Per-page chat with the LLM, with full markdown, code, diagram, and math rendering.
Persistent chat history: searchable, sortable, pinnable. Old chats can be auto-pruned on a threshold you set.
Suggested prompts on every new chat (Summarise this for me, Explain this to me, Help me with this task/question).
Per-chat model override: pick any OpenRouter model for an individual conversation without changing your default.
Favorites: pin the chats you keep coming back to and switch to the Favs view to filter the list.
Quick Question: a lightweight modal triggered from right-clicking a selection. Each Quick Question becomes its own short chat in a separate Quick Q log so it doesn't clutter your main history.
Copy raw chat for export or sharing.
Reduce-to-float / Expand panel modes: shrink the panel to a floating bubble, or expand it to take over the viewport.

Right-click menu and content selector

Right-click menu entries:
- On a text selection: Explain selection, Summarize selection, Proofread selection, Quick Question about selection, Add selection to chat.
- On an image: Add image to chat.
Content selector: a hover-highlight mode you can toggle on. Click any page element to add its content to the chat.
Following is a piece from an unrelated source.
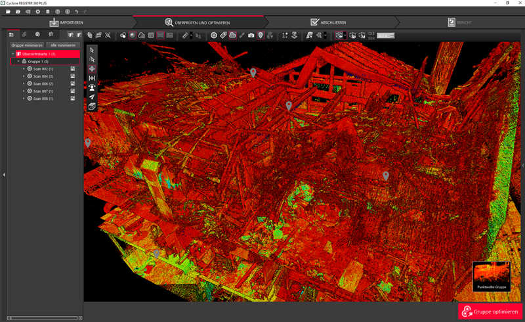Expand the Scan 004 tree node
The width and height of the screenshot is (525, 322).
(x=24, y=76)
Right-clicking the highlight opens a small menu that lets you choose Add simple HTML to chat (cleaned, flattened representation) or Add raw HTML to chat (the literal markup).
Leave-warning: if you try to navigate away while the agent is mid-task, the extension warns you before the page unloads.

Attachments

Attach context to a chat via the + button in the input area:

Source	Notes
Image upload	`.png`, `.jpg`, `.webp`, `.gif`
File upload	`.txt`, `.md`, `.json`, `.csv`, `.pdf`, `.docx`, `.xlsx`, `.xls`, `.ods`, `.pptx` (and other `text/*`)
Take screenshot	Snapshots the current tab and attaches the image inline
Browser tab content	Pick another open tab; its content gets flattened and attached
Note	Attach an existing note as context
Chat summary	Attach a summary of another chat
Spreadsheet from clipboard	Paste tabular data from your clipboard and treat it as a spreadsheet attachment

Inside the Notes editor, you can also attach files to the note itself (the same file types as chat input).

Notes

A full note editor inside the panel with Edit mode and a separate read view.
Pop-out: open any note in its own floating window so you can keep editing while you browse and chat in the main panel.
Version history: changes are versioned so you can recover earlier drafts.
Favorites and search.
File attachments on each note.
Skill notes: a note can be marked as a skill with a slug like calculate-worksheet-discrepancy. The agent can then load it on demand via the skill tool. See Memory, Skills, and Custom Instructions.

Tasks

Title, optional description, dueAt, reminderAt.
Filter by All / Pending / Completed.
Chrome notifications when reminders fire.
Optional alert sound played alongside the notification.
Configurable reminder lead time (default minutes before due) in Settings.
Reminder alarms are checked every minute by the service worker.

Quiz

Generate questions from any source material — pasted text, an attached note, or a chat — via the generate_questions tool.
Supports MCQ (multiple choice), FITB (fill-in-the-blank), and a mix of the two.
Optional focus parameter scopes generation to a specific topic.
Spaced practice: each question has a pausedUntil field so you can mark it answered and have it disappear from the active pool for a chosen interval.

Agent tools

The agent calls these tools mid-conversation. Grouped by purpose, with safeguards highlighted:

Filesystem-style operations on the notes corpus

read, write, edit — read, create, and modify note content.
grep, ls — discover notes by regex (content or title scope) or list them.

Page interaction

page_query — query elements on the current page using selectors and return their content / state.
page_fill_form — fill form fields and (optionally) submit. Safeguard: comma-separated selector lists are rejected; one confirmed selector per field. Form submission is gated by an explicit user confirmation step.
eval — run JavaScript in a sandboxed Web Worker. Safeguards: no DOM, no chrome APIs, no network (fetch / XHR / WebSocket / importScripts / caches / IndexedDB / BroadcastChannel all blocked). Hard timeout of 5–30 seconds. Output capped at 200 KB; input vars capped at 1 MB.

Web

web_search — search the web. Required gateway: the agent must search before it can fetch any URL it didn't already see.
web_fetch — fetch a URL and either summarize it or answer a specific prompt against it. Handles HTML, plain text, JSON, images (via a vision model), and documents (PDF, DOCX, XLSX, PPTX). Safeguard: the runtime rejects any URL that did not appear in the conversation context (user message or prior tool result). The model cannot fabricate a URL and fetch it. 15-second timeout per request.

Generation

create_document — generate a downloadable DOCX, XLSX, PDF, PPTX, or CSV file with structured content (headings, bullets, tables, sheets, slides). Files are stored as blobs and displayed inline.
generate_image — image generation through the configured image model.
generate_questions — produces quiz items and saves them directly to the Quiz tab.

Context awareness

get_environment — current date, time, timezone, locale, and OS/platform.
memory — read/write the persistent memory note (see below).
skill — create, read, update, or delete skill notes (see below).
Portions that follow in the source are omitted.